Simply Psychology Logo


Cluster Sampling: Definition, Method and Examples

By Julia Simkus, published Jan 03, 2022


Cluster sampling is a method of probability sampling where researchers divide a large population up into smaller groups known as clusters, and then select randomly among the clusters to form a sample.

Key Terms
  • A sample is the participants you select from a target population (the group you are interested in) to make generalizations about.
  • Representative means the extent to which a sample mirrors a researcher's target population and reflects its characteristics.
  • Generalisability means the extent to which their findings can be applied to the larger population of which their sample was a part.

Cluster sampling is usally used when both the population and the desired sample size are particularly large.

The purpose of cluster sampling is to reduce the total number of participants in a study if the original population is too large to study as a whole. These clusters serve as a small-scale representation of the total population and taken together, the clusters should cover the characteristics of the entire population.
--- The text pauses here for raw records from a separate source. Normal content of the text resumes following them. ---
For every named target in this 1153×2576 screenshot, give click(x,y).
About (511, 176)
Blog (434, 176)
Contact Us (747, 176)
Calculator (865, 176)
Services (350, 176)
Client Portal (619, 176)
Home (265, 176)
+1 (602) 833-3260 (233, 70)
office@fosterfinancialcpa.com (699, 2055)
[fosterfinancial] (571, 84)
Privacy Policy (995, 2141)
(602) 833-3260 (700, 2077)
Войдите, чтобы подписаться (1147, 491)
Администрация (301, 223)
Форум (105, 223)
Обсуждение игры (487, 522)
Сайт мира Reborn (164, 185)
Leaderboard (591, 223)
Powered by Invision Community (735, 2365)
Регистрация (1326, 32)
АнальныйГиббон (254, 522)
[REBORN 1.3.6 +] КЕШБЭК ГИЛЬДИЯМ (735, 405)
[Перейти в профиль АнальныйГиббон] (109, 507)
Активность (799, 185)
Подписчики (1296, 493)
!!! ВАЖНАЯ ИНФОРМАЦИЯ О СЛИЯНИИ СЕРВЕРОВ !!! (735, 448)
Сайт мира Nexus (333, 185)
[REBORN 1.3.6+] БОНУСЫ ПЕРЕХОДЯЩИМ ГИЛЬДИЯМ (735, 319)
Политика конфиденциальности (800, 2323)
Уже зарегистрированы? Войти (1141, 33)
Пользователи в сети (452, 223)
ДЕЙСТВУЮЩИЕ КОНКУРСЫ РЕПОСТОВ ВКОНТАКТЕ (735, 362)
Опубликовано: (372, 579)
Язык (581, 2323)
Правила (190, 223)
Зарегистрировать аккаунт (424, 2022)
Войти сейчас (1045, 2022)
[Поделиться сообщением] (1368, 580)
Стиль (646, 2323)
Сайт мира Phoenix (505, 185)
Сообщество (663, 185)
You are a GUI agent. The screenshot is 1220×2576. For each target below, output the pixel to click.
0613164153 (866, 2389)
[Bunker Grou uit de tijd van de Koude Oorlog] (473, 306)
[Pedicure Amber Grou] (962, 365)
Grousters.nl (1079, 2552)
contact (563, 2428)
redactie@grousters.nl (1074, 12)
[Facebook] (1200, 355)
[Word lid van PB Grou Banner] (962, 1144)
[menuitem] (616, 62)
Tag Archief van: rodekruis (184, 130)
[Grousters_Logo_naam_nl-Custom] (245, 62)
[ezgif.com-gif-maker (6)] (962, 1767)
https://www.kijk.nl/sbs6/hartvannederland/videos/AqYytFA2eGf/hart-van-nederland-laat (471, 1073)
This method of sampling reduces the cost and time of a study by increasing efficiency. Researchers sometimes will use pre-existing groups such as schools, cities, or households as their clusters.

Types of cluster sampling

  1. Single-stage Cluster Sampling
    • A single-stage cluster is a type of cluster sampling where each unit of the chosen clusters is sampled. Researchers will first divide the total sample into a predetermined number of clusters based on how large they want each cluster to be.
    • Then, they randomly select and sample from the clusters and collect data from each individual unit in the selected clusters.
  2. Double-stage cluster sampling
    • In multi-stage, or two-stage, cluster sampling, researchers will only collect data from a random subsample of individual units within each of the selected clusters to use as the sample.
    • This technique is less precise than single-stage sampling and should only be used when it is too challenging or expensive to test the entire cluster.
  3. Multi-stage cluster sampling
    • This type of cluster sampling involves the same process as double-stage sampling, except with a few extra steps.
    • In multi-stage sampling, researchers will continue to randomly sample elements from within the clusters until they reach a manageable sample size.

Applications: When is it used

Cluster sampling is used when the target population is too large or spread out ,and studying each subject would be costly, time consuming, and improbable.

Cluster sampling allows researchers to create smaller, more manageable subsections of the population with similar characteristics. Cluster sampling is particularly useful in area or geographical sampling, when the populations are widely dispersed.

Researchers will form clusters based on geographical area by grouping individuals within a community, neighborhood, or local area into a single cluster.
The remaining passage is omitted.